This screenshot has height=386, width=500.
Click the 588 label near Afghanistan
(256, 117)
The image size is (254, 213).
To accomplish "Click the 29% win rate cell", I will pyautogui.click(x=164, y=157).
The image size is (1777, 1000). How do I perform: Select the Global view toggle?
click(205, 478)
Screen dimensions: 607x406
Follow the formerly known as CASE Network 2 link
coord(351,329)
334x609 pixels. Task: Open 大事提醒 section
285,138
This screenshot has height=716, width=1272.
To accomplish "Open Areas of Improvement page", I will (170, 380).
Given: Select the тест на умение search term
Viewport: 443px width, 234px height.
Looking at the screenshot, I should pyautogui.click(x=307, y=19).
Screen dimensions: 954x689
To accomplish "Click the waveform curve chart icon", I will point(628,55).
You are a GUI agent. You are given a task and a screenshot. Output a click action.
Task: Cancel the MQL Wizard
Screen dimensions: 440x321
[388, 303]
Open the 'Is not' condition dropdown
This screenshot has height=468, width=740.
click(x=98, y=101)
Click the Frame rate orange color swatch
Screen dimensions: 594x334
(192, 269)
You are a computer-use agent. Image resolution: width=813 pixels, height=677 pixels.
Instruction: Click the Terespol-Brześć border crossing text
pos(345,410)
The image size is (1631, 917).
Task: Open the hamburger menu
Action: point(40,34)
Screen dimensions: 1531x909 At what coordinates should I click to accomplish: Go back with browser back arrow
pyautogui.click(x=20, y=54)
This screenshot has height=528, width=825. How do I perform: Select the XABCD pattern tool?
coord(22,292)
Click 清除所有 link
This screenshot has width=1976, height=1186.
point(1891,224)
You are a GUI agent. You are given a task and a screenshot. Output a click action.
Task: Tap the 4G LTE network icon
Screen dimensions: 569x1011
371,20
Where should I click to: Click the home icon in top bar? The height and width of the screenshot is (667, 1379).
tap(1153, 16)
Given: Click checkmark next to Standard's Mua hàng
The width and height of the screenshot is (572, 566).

* [Task to carry out]: Put every line of the items above into a JSON list of strings, one string per line, leaving out any blank lines.

* [Reply]:
[
  "This screenshot has height=386, width=500.",
  "Click the 588 label near Afghanistan",
  "(256, 117)",
  "The image size is (254, 213).",
  "To accomplish \"Click the 29% win rate cell\", I will pyautogui.click(x=164, y=157).",
  "The image size is (1777, 1000). How do I perform: Select the Global view toggle?",
  "click(205, 478)",
  "Screen dimensions: 607x406",
  "Follow the formerly known as CASE Network 2 link",
  "coord(351,329)",
  "334x609 pixels. Task: Open 大事提醒 section",
  "285,138",
  "This screenshot has height=716, width=1272.",
  "To accomplish \"Open Areas of Improvement page\", I will (170, 380).",
  "Given: Select the тест на умение search term",
  "Viewport: 443px width, 234px height.",
  "Looking at the screenshot, I should pyautogui.click(x=307, y=19).",
  "Screen dimensions: 954x689",
  "To accomplish \"Click the waveform curve chart icon\", I will point(628,55).",
  "You are a GUI agent. You are given a task and a screenshot. Output a click action.",
  "Task: Cancel the MQL Wizard",
  "Screen dimensions: 440x321",
  "[388, 303]",
  "Open the 'Is not' condition dropdown",
  "This screenshot has height=468, width=740.",
  "click(x=98, y=101)",
  "Click the Frame rate orange color swatch",
  "Screen dimensions: 594x334",
  "(192, 269)",
  "You are a computer-use agent. Image resolution: width=813 pixels, height=677 pixels.",
  "Instruction: Click the Terespol-Brześć border crossing text",
  "pos(345,410)",
  "The image size is (1631, 917).",
  "Task: Open the hamburger menu",
  "Action: point(40,34)",
  "Screen dimensions: 1531x909 At what coordinates should I click to accomplish: Go back with browser back arrow",
  "pyautogui.click(x=20, y=54)",
  "This screenshot has height=528, width=825. How do I perform: Select the XABCD pattern tool?",
  "coord(22,292)",
  "Click 清除所有 link",
  "This screenshot has width=1976, height=1186.",
  "point(1891,224)",
  "You are a GUI agent. You are given a task and a screenshot. Output a click action.",
  "Task: Tap the 4G LTE network icon",
  "Screen dimensions: 569x1011",
  "371,20",
  "Where should I click to: Click the home icon in top bar? The height and width of the screenshot is (667, 1379).",
  "tap(1153, 16)",
  "Given: Click checkmark next to Standard's Mua hàng",
  "The width and height of the screenshot is (572, 566)."
]